Flaked graphite has recently attracted attention as a substance having a carbon skeleton and high shape anisotropy. Flaked graphite is obtained by separating graphene sheets from graphite. Due to its high hardness, flaked graphite can be expected to act as a reinforcing material when mixed with a synthetic resin. Graphene sheets are separated from graphite multiple times to provide the flaked graphite having a high specific surface area. Therefore, the amount of flaked graphite required to be added can be decreased. This may minimize various risks usually associated with a synthetic resin containing flaked graphite, such as increased specific gravity and loss of brittleness. Furthermore, flaked graphite is also expected to affect the expression of various functions. For this reason, flaked graphite has been widely studied in various fields.

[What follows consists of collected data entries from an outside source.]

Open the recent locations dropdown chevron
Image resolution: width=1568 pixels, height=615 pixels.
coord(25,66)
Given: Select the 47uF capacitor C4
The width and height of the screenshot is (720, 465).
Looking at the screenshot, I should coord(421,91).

In contrast, polyolefin-based resins can be easily handled from the viewpoint of moldability, cost of distribution and impact on the environment, and have been used widely. However, polyolefin-based resins often do not have the mechanical and physical properties required for various applications. In order to obtain a polyolefin-based resin composition having excellent mechanical and physical properties such as rigidity, strength, and shock resistance, a variety of studies have been undertaken.

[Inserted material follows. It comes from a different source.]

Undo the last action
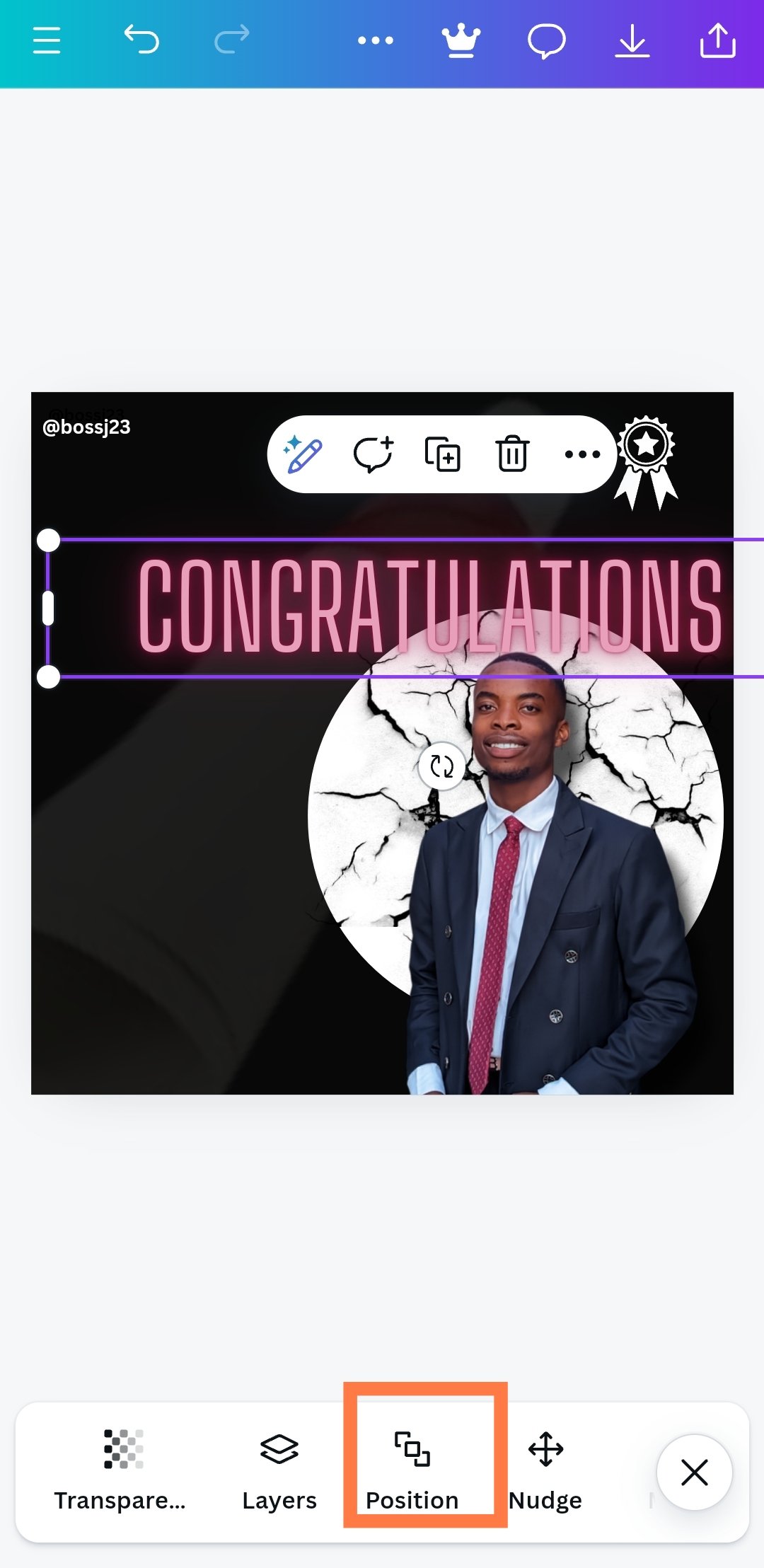 [141, 39]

For example, in order to provide a resin composition having excellent mechanical and physical properties such as rigidity and shock resistance and excellent moldability, Patent Literature 1 discloses a resin composition containing a fibrous filler having an average particle diameter of 0.1 to 30 μm and an aspect ratio of 20 to 80, an inorganic nanofiller having an average particle diameter of 300 nm or less, and a polypropylene resin.
Further to this, examples detailed in Patent Document 1 describe a composition containing polypropylene, fine nano-scale silica particles, and glass fibers, where the composition has excellent moldability and good surface appearance, and the bending modulus and the impact test results are both improved. Moreover, Patent Literature 1 describes that the resin composition can be used for the exterior panels of automobiles. However, Patent Literature 1 does not describe significant physical values such as the modulus of elongation and coefficient of linear expansion of the resin composition.
The resin composition described above contains a fibrous filler, and the fibrous filler has the disadvantage of being difficult to handle. In addition, a molded product formed using the resin composition displays surface deterioration.